想定以上の結果が出ている時には、誰でも嬉しいものである。逆に、想定に結果が伴わない時は、どこまでも不安になる。その状況が、今節対戦することになる鳥栖と大宮ではないだろうか。並み居る強豪を押しのけて、第13節を終えて鳥栖は首位にいるし、大宮は下位でもがき苦しんでいる。お互いにけが人はいるものの、鳥栖は攻守のバランスが取れて結果が出ているし、大宮は守備的に臨んだ前節も浦和の攻撃力に屈してしまった。今節は、鳥栖の攻撃力に対して、大宮が守備で耐えて好機をいかに多く作ることができるのかに絞られそうだ。

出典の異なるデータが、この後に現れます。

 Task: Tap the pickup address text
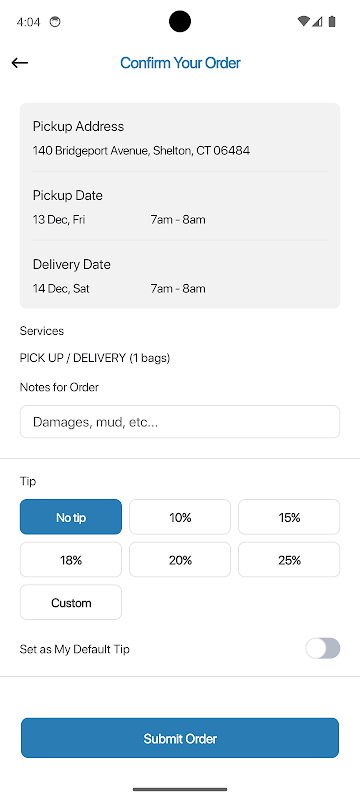click(141, 151)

鳥栖は、リーグで3番目に失点が少なく得点は4番目と、現段階では非常に攻守のバランスが取れている。その要因の一つは、2列目の好調さが挙げられる。
第9節名古屋戦(4/26@瑞穂陸)でFW豊田陽平が得点を決めたもの以外は、トップ下に入った選手が得点を決めている。金民友(第9節・第13節)、谷口博之(第9節)、水沼宏太(第10節広島戦)、早坂良太(第12節)、池田圭(第13節)である。第11節清水戦でも、MF藤田直之がペナルティエリア外から見事なミドルシュートを決めている。

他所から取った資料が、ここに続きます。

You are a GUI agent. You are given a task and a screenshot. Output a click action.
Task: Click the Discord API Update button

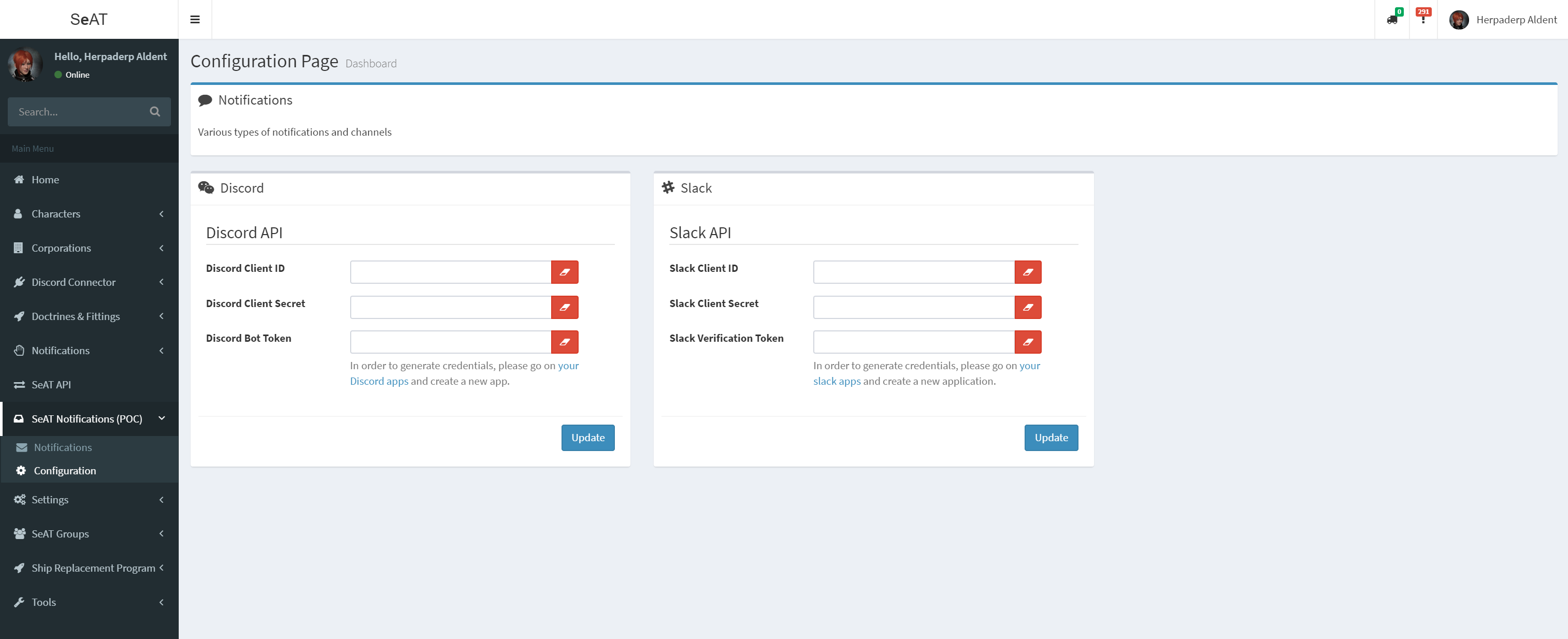587,437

これだけ多くの選手が得点を挙げているということは、攻撃がうまく機能している証だろう。しかも、DF丹羽竜平、DF安田理大と左右のサイドDFもアシストを記録している。前線だけでなく、左右からの攻撃参加も見せている。これでは、相手も守備の重点をどこに置くのか絞り難いはず。今節もこの多彩な攻撃を見せることができるのか注目しておきたい。
対する大宮は、攻撃の核となっていたFWズラタンが右ハムストリング肉離れでチームを離れている。したがって、得点を挙げるためにも前節の守備的な戦い方よりも、より攻撃的に出てくるものと予想される。鳥栖の攻撃に対し人数をかけて耐え、その中からどれだけ攻撃に移れるかにかかっている。大宮がボールを保持すれば、鳥栖は前線からプレスをかけてくるだろうから、その隙を狙って一気に攻め込みたいところ。サイドに入ると思われるMF渡邉大剛、FW富山貴光らがどれだけボールを前線に運べるかに注目しておきたい。

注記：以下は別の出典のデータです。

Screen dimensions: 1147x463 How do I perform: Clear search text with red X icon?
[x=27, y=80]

そして、もう一つの見所を挙げておきたい。鳥栖は多彩な攻撃を仕掛けてくるチームなのは前述通りだが、それができるのも豊田陽平が前線で身体を張っているからこそ。豊田陽平にマークが集まれば周りの選手のプレーエリアが広がるし、彼へのマークがゆるくなればあの高さと強さが生きてくる。大宮のFW長谷川悠もここ一番での決定力は持っている。この両チームのワントップの働きにも注目しておいてほしい。
サッカーの華と言われるゴール。誰が決めるのか、どのようにして決まるのかはサッカーの醍醐味でもある。しかし、それを阻止するのもサッカーで、MF高橋義希(鳥栖)は静かに語ってくれた。
「前線が好調な時ほど、後ろでバランスなど気を付けておかないといけない」。
攻守のバランスがとれてこそのサッカー。今こそ、チーム力が試される試合となりそうだ。
練習通りにボールを運べれば負けることはない。ミスがなければ失点はしない。想定通りに試合を運べないからこそ、その瞬間での判断に重要性が増す。相手がいるからこそ試合が成立し勝敗がつくわけで、そこに一喜一憂のドラマが存在する。選手たちの果敢なチャレンジに声援を送り、結果には惜しみない拍手を送りたい。観ている側ができるプレーはそこにある。サッカーは、選手とともにサポーターも戦えるスポーツなのである。